The laying out of this highway and the assessment took place after chapter 180 of the Laws of 1845 was in force, which introduced considerable changes in the law on this topic. Under the provisions of that act it is insisted that the right officers did not act in making the assessment in question. By the Revised Statutes such assessments were to be made by a jury summoned on a warrant from two justices of the peace. (1 R.S., 515, §§ 64-69.) But under the act of 1845 the assessment was to be made by a commissioner of highways of the first class and any two assessors of the town. (Laws of 1845, 183, 184, §§ 1-6.) It is insisted that the commissioner who acted in this case was not of the first class. In this the respondents are mistaken. The act provides that where three commissioners are elected, they shall be classified by ballot, and it also provides for filling by appointment any vacancies which should occur, but contains no provision for balloting among those appointed to fill vacancies. The reason is obvious. The original balloting was to settle the class of the commissioners, *Page 256 
and an appointee would of course succeed to the class of the commissioner in whose place he was appointed. In this case the commissioners of the first and third classes failed to qualify themselves for the office, and the vacancies thus occasioned were filled by the proper authorities by appointing two persons, Jeremiah S. Silva and Joel Moore. The appointment fails to designate the class of either of the appointees, and unless it can be aided by construction the appointments would be inoperative. It seems to me a natural construction to place upon such an appointment to regard the first named appointee as appointed to the first class, and that construction I am, in the absence of any authority upon the subject, inclined to adopt rather than come to the conclusion that no effectual appointment was made. We have then in this case what is claimed to be an assessment made by Silva, the commissioner of the first class, and two assessors of the town. They were the officers charged by law with the duty of making assessments. The language of the paper called an assessment, states an agreement by these officers of the one part and Aspinwall, the owner of the property, on the other, fixing the value of the property. It is not signed, however, by Aspinwall; and as the statute calls for no particular language to be employed in the assessment, and as the substance of the assessment is found in the paper, which is a fixing of the amount of the damages sustained by opening the road, it must be regarded as sufficient. Comparing the provisions of the Revised Statutes with those of the act of 1845, the intervention of the two justices of the peace is not necessary under the latter act. They were to issue a warrant to summon a jury, and were to receive and certify their verdict under the Revised Statutes. Under the act of 1845 the assessment was to be made by designated officers, and the assessment was to be delivered to the commissioner who was required to file it with the town clerk in ten days. This assessment appears to have been so filed.

### Written problem 1
Reproduce the listing verbatim, beginning at its first line and ending with the line that contains "Action: [449, 205]", both included.

### Data to use
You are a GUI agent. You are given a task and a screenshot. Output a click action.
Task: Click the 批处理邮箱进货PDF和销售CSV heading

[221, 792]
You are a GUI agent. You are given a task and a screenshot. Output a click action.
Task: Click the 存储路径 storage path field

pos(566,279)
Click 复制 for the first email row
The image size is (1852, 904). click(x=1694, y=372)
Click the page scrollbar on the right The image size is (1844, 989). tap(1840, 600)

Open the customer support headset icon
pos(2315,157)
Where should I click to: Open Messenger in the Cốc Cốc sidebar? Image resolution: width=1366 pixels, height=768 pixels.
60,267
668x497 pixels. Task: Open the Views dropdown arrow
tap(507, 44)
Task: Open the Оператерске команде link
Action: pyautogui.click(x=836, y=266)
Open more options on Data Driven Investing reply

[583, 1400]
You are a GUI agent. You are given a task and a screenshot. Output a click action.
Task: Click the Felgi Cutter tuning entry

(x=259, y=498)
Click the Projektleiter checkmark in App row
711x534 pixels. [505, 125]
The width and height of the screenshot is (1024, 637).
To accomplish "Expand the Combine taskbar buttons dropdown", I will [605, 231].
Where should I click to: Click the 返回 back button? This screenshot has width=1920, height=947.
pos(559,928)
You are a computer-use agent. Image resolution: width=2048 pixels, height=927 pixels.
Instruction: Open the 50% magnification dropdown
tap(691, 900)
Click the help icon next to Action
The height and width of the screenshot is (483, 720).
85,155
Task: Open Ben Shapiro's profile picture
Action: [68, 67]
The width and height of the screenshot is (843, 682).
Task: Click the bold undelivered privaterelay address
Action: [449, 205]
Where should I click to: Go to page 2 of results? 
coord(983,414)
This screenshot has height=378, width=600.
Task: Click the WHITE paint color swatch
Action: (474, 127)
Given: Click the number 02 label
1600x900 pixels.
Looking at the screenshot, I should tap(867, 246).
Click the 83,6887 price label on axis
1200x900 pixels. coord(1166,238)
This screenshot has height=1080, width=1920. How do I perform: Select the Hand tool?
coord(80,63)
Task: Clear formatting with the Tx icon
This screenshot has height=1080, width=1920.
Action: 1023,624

### Written problem 2
Name every person mentioned by name in the passage on the highway assessment.

### Exercise answer 1
You are a GUI agent. You are given a task and a screenshot. Output a click action.
Task: Click the 批处理邮箱进货PDF和销售CSV heading

[221, 792]
You are a GUI agent. You are given a task and a screenshot. Output a click action.
Task: Click the 存储路径 storage path field

pos(566,279)
Click 复制 for the first email row
The image size is (1852, 904). click(x=1694, y=372)
Click the page scrollbar on the right The image size is (1844, 989). tap(1840, 600)

Open the customer support headset icon
pos(2315,157)
Where should I click to: Open Messenger in the Cốc Cốc sidebar? Image resolution: width=1366 pixels, height=768 pixels.
60,267
668x497 pixels. Task: Open the Views dropdown arrow
tap(507, 44)
Task: Open the Оператерске команде link
Action: pyautogui.click(x=836, y=266)
Open more options on Data Driven Investing reply

[583, 1400]
You are a GUI agent. You are given a task and a screenshot. Output a click action.
Task: Click the Felgi Cutter tuning entry

(x=259, y=498)
Click the Projektleiter checkmark in App row
711x534 pixels. [505, 125]
The width and height of the screenshot is (1024, 637).
To accomplish "Expand the Combine taskbar buttons dropdown", I will [605, 231].
Where should I click to: Click the 返回 back button? This screenshot has width=1920, height=947.
pos(559,928)
You are a computer-use agent. Image resolution: width=2048 pixels, height=927 pixels.
Instruction: Open the 50% magnification dropdown
tap(691, 900)
Click the help icon next to Action
The height and width of the screenshot is (483, 720).
85,155
Task: Open Ben Shapiro's profile picture
Action: [68, 67]
The width and height of the screenshot is (843, 682).
Task: Click the bold undelivered privaterelay address
Action: [449, 205]

### Exercise answer 2
Jeremiah S. Silva, Joel Moore, Aspinwall